Posted on Thursday January 01, 1970

An anonymous reader shares an analysis: Last month, AI-generated art arrived on the world auction stage under the auspices of Christie's, proving that artificial intelligence can not only be creative but also produce world class works of art -- another profound AI milestone blurring the line between human and machine. Naturally, the news sparked debates about whether the work produced by Paris-based art collective Obvious could really be called art at all. Popular opinion among creatives is that art is a process by which human beings express some idea or emotion, filter it through personal experience and set it against a broader cultural context -- suggesting then that what AI generates at the behest of computer scientists is definitely not art, or at all creative. The story raised additional questions about ownership. In this circumstance, who can really be named as author? The algorithm itself or the team behind it? Given that AI is taught and programmed by humans, has the human creative process really been identically replicated or are we still the ultimate masters? At GumGum, an AI company that focuses on computer vision, we wanted to explore the intersection of AI and art by devising a Turing Test of our own in association with Rutgers University's Art and Artificial Intelligence Lab and Cloudpainter, an artificially intelligent painting robot. We were keen to see whether AI can, in fact, replicate the intent and imagination of traditional artists, and we wanted to explore the potential impact of AI on the creative sector. [...] Intriguingly, while at face value the AI artwork was indistinguishable from that of the more traditional artists, the test highlighted that the creative spark and ultimate agency behind creating a work of art is still very much human.
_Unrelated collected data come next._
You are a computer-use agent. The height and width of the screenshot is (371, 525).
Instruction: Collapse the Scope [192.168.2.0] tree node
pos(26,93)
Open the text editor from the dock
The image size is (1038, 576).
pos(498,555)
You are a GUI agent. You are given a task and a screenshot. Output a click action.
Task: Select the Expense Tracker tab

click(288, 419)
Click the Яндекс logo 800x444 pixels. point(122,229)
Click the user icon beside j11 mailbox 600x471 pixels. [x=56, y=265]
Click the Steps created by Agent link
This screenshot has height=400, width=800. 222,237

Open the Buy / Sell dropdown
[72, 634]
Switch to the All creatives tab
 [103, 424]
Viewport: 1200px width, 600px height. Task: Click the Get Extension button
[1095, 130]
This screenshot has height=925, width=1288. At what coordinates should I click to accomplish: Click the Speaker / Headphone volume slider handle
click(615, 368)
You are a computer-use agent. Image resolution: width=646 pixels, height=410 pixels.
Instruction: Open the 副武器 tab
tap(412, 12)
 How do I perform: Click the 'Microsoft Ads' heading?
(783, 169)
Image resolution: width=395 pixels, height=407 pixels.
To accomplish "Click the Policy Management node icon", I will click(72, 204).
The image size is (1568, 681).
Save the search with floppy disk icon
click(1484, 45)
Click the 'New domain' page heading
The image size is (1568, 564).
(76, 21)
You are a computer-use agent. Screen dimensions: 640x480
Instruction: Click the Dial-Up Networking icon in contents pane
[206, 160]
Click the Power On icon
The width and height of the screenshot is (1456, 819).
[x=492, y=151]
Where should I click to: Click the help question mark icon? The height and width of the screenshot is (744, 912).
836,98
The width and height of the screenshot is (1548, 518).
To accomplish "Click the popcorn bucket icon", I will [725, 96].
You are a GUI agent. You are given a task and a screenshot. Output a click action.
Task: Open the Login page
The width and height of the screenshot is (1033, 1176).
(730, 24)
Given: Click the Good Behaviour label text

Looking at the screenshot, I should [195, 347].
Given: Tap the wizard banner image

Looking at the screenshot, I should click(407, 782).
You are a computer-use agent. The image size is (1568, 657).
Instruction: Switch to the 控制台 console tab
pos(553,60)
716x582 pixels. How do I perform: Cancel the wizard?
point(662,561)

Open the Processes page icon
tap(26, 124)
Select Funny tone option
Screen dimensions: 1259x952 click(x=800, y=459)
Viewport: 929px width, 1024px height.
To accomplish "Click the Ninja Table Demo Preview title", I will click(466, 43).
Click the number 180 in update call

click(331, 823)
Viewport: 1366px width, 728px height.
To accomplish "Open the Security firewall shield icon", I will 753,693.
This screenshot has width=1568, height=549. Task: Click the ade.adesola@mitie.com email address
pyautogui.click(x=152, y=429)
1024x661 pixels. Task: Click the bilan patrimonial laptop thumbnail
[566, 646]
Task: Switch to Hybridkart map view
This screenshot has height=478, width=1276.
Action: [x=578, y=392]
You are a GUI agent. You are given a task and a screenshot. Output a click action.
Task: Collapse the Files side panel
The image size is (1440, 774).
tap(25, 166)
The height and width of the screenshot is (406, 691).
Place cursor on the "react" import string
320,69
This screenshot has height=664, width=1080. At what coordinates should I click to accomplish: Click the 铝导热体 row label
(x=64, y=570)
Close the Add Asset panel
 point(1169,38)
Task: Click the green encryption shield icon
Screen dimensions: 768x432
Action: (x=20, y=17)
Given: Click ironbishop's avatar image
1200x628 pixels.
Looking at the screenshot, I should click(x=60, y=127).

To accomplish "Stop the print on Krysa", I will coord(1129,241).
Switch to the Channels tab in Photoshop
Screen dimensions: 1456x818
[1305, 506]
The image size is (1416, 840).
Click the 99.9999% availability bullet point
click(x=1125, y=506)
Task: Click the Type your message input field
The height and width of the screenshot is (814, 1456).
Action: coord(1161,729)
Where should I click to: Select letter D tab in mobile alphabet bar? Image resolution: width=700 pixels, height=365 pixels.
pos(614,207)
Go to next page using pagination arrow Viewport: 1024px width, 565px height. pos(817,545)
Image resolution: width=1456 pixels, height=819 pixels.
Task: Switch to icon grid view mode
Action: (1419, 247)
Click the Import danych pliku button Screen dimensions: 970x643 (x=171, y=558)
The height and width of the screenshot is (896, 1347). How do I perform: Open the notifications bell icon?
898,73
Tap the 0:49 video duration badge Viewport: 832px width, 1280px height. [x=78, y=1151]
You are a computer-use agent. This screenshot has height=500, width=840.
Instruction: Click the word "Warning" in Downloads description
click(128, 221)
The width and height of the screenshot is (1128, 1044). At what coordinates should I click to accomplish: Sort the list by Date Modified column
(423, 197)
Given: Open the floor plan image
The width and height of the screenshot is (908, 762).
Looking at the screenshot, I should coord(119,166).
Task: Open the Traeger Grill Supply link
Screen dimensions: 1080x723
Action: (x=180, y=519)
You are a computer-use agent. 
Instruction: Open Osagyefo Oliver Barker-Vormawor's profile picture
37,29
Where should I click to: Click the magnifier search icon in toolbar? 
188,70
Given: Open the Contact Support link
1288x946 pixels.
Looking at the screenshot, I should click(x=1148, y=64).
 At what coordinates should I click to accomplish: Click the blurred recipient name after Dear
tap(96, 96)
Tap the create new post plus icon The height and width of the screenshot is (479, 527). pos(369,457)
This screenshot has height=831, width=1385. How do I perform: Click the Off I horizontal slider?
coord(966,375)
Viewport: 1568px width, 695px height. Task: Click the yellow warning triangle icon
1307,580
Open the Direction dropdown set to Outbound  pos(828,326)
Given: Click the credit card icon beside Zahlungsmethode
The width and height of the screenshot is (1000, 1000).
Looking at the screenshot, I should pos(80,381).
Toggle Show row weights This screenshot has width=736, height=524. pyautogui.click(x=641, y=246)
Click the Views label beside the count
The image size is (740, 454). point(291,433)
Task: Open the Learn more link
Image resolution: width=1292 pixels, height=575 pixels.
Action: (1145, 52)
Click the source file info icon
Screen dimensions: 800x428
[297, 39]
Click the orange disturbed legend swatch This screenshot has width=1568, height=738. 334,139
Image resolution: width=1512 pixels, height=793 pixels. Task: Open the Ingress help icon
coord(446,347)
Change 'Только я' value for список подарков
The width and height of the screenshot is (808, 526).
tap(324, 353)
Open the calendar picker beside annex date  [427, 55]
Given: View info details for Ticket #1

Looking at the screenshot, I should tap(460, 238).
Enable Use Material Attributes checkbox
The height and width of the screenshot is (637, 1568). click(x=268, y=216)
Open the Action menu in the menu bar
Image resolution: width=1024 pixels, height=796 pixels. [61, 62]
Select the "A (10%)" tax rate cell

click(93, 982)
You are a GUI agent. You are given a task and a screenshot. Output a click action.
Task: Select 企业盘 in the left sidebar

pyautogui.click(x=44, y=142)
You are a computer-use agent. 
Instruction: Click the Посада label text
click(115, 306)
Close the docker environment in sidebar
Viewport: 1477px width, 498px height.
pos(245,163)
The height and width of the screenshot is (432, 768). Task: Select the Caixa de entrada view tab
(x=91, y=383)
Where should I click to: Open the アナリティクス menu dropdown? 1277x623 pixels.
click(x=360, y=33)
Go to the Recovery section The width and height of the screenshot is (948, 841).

Even though the Cloudpainter machine has evolved over time to become a highly intelligent system capable of making creative decisions of its own accord, the final piece of work could only be described as a collaboration between human and machine. Van Arman served as more of an "art director" for the painting. Although Cloudpainter made all of the aesthetic decisions independently, the machine was given parameters to meet and was programed to refine its results in order to deliver the desired outcome. This was not too dissimilar to the process used by Obvious and their GAN AI tool.